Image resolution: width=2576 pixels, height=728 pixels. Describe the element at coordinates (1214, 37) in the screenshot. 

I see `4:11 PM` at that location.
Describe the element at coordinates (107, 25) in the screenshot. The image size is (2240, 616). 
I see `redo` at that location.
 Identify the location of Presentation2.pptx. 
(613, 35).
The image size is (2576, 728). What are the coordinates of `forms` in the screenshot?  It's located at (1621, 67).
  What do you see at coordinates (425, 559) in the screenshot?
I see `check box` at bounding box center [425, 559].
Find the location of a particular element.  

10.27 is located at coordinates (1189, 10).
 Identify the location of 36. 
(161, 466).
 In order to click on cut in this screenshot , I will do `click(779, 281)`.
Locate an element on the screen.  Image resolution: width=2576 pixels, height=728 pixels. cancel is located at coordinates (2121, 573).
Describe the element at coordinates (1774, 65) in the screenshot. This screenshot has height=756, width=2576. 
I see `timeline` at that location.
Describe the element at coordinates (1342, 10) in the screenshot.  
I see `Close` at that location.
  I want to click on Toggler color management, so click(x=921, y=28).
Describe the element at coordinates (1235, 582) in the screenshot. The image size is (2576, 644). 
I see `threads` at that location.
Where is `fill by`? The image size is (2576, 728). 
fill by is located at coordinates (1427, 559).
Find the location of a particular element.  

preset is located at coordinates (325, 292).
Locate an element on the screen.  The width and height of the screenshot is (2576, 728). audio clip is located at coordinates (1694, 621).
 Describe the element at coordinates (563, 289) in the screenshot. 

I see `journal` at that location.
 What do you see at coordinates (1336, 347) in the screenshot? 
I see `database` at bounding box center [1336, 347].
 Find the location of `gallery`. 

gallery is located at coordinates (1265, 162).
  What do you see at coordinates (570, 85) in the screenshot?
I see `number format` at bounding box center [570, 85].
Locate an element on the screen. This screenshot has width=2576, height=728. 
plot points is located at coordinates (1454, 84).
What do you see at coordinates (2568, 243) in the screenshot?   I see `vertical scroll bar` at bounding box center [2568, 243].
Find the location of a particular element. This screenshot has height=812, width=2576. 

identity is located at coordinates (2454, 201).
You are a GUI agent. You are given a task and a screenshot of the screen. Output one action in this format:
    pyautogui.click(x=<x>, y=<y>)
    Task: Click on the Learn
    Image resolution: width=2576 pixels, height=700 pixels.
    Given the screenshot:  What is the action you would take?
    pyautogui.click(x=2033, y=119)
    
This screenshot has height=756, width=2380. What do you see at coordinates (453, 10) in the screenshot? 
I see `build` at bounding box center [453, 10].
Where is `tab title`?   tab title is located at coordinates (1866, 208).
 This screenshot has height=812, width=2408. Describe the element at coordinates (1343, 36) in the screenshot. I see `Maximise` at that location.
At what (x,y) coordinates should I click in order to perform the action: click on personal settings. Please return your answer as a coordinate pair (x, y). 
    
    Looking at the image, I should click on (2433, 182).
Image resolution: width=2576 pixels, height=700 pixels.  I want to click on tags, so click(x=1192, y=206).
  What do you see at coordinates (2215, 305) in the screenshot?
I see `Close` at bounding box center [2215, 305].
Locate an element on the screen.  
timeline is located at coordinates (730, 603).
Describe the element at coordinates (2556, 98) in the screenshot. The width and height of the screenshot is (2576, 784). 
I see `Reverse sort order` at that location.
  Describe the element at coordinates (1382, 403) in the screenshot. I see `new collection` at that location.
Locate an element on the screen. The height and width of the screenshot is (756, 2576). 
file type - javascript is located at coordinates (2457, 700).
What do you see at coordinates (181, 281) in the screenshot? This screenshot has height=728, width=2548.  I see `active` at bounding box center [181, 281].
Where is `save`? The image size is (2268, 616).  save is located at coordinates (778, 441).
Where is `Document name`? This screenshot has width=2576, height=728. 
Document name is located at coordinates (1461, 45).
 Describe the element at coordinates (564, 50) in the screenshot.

## WORK TO DO
Print all of the material above again, word for word, with nothing changed.

## OUTPUT
Image resolution: width=2576 pixels, height=728 pixels. Describe the element at coordinates (1214, 37) in the screenshot. 

I see `4:11 PM` at that location.
Describe the element at coordinates (107, 25) in the screenshot. The image size is (2240, 616). 
I see `redo` at that location.
 Identify the location of Presentation2.pptx. 
(613, 35).
The image size is (2576, 728). What are the coordinates of `forms` in the screenshot?  It's located at (1621, 67).
  What do you see at coordinates (425, 559) in the screenshot?
I see `check box` at bounding box center [425, 559].
Find the location of a particular element.  

10.27 is located at coordinates (1189, 10).
 Identify the location of 36. 
(161, 466).
 In order to click on cut in this screenshot , I will do `click(779, 281)`.
Locate an element on the screen.  Image resolution: width=2576 pixels, height=728 pixels. cancel is located at coordinates (2121, 573).
Describe the element at coordinates (1774, 65) in the screenshot. This screenshot has height=756, width=2576. 
I see `timeline` at that location.
Describe the element at coordinates (1342, 10) in the screenshot.  
I see `Close` at that location.
  I want to click on Toggler color management, so click(x=921, y=28).
Describe the element at coordinates (1235, 582) in the screenshot. The image size is (2576, 644). 
I see `threads` at that location.
Where is `fill by`? The image size is (2576, 728). 
fill by is located at coordinates (1427, 559).
Find the location of a particular element.  

preset is located at coordinates (325, 292).
Locate an element on the screen.  The width and height of the screenshot is (2576, 728). audio clip is located at coordinates (1694, 621).
 Describe the element at coordinates (563, 289) in the screenshot. 

I see `journal` at that location.
 What do you see at coordinates (1336, 347) in the screenshot? 
I see `database` at bounding box center [1336, 347].
 Find the location of `gallery`. 

gallery is located at coordinates (1265, 162).
  What do you see at coordinates (570, 85) in the screenshot?
I see `number format` at bounding box center [570, 85].
Locate an element on the screen. This screenshot has width=2576, height=728. 
plot points is located at coordinates (1454, 84).
What do you see at coordinates (2568, 243) in the screenshot?   I see `vertical scroll bar` at bounding box center [2568, 243].
Find the location of a particular element. This screenshot has height=812, width=2576. 

identity is located at coordinates (2454, 201).
You are a GUI agent. You are given a task and a screenshot of the screen. Output one action in this format:
    pyautogui.click(x=<x>, y=<y>)
    Task: Click on the Learn
    Image resolution: width=2576 pixels, height=700 pixels.
    Given the screenshot:  What is the action you would take?
    pyautogui.click(x=2033, y=119)
    
This screenshot has height=756, width=2380. What do you see at coordinates (453, 10) in the screenshot? 
I see `build` at bounding box center [453, 10].
Where is `tab title`?   tab title is located at coordinates (1866, 208).
 This screenshot has height=812, width=2408. Describe the element at coordinates (1343, 36) in the screenshot. I see `Maximise` at that location.
At what (x,y) coordinates should I click in order to perform the action: click on personal settings. Please return your answer as a coordinate pair (x, y). 
    
    Looking at the image, I should click on (2433, 182).
Image resolution: width=2576 pixels, height=700 pixels.  I want to click on tags, so click(x=1192, y=206).
  What do you see at coordinates (2215, 305) in the screenshot?
I see `Close` at bounding box center [2215, 305].
Locate an element on the screen.  
timeline is located at coordinates (730, 603).
Describe the element at coordinates (2556, 98) in the screenshot. The width and height of the screenshot is (2576, 784). 
I see `Reverse sort order` at that location.
  Describe the element at coordinates (1382, 403) in the screenshot. I see `new collection` at that location.
Locate an element on the screen. The height and width of the screenshot is (756, 2576). 
file type - javascript is located at coordinates (2457, 700).
What do you see at coordinates (181, 281) in the screenshot? This screenshot has height=728, width=2548.  I see `active` at bounding box center [181, 281].
Where is `save`? The image size is (2268, 616).  save is located at coordinates (778, 441).
Where is `Document name`? This screenshot has width=2576, height=728. 
Document name is located at coordinates (1461, 45).
 Describe the element at coordinates (564, 50) in the screenshot.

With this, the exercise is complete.